> [Task instructions]
Would you convert the records between the lines containing "Click the thumbs down icon on news banner" and "click(128, 52)", inclusive, into a two-column CSV with the headers instruction and click? Give one row per record, put each value in its own quoted field, and replace any line breaks with spaces.

> [Material for the task]
***
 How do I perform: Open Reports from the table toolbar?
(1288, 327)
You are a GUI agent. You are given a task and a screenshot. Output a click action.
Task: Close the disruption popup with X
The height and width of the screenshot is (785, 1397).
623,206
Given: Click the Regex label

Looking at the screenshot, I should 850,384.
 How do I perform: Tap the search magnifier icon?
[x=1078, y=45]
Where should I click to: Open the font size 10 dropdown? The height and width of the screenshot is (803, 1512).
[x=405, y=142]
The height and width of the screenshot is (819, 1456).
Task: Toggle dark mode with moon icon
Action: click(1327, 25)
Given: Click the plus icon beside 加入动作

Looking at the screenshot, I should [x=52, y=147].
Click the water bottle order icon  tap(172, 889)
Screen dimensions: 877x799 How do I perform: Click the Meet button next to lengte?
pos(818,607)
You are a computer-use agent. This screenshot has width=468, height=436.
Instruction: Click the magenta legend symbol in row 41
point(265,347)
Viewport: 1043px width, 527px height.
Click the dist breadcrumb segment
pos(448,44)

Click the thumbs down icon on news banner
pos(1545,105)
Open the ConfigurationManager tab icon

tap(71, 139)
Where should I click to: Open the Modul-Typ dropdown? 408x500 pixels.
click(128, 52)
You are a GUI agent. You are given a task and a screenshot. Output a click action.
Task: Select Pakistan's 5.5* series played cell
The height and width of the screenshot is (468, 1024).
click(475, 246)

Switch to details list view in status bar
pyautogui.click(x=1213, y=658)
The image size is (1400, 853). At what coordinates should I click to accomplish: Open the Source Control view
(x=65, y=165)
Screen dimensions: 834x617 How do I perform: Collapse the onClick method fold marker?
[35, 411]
***
> [Answer for the task]
instruction,click
"Click the thumbs down icon on news banner","pos(1545,105)"
"Open the ConfigurationManager tab icon","tap(71, 139)"
"Where should I click to: Open the Modul-Typ dropdown? 408x500 pixels.","click(128, 52)"